→ **Exercise brief**
When the line with "You are a GUI" appears below, start repeating lines exactly, and keep going through the line with "629x578 pixels."; add nothing outside that span.

→ **Data shown**
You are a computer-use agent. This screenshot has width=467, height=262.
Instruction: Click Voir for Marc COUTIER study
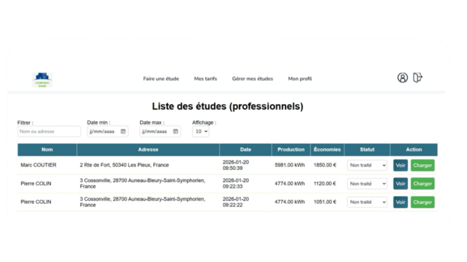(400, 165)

---

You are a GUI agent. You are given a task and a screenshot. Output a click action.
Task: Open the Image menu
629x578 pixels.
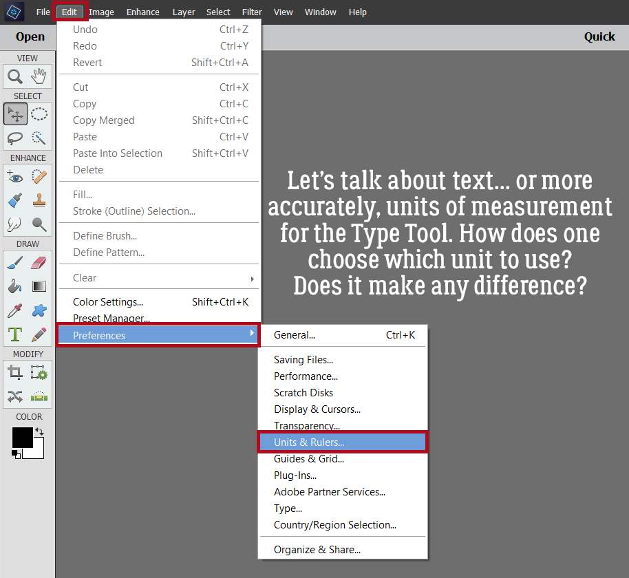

→ **Your response**
You are a GUI agent. You are given a task and a screenshot. Output a click action.
Task: Open the Image menu
629x578 pixels.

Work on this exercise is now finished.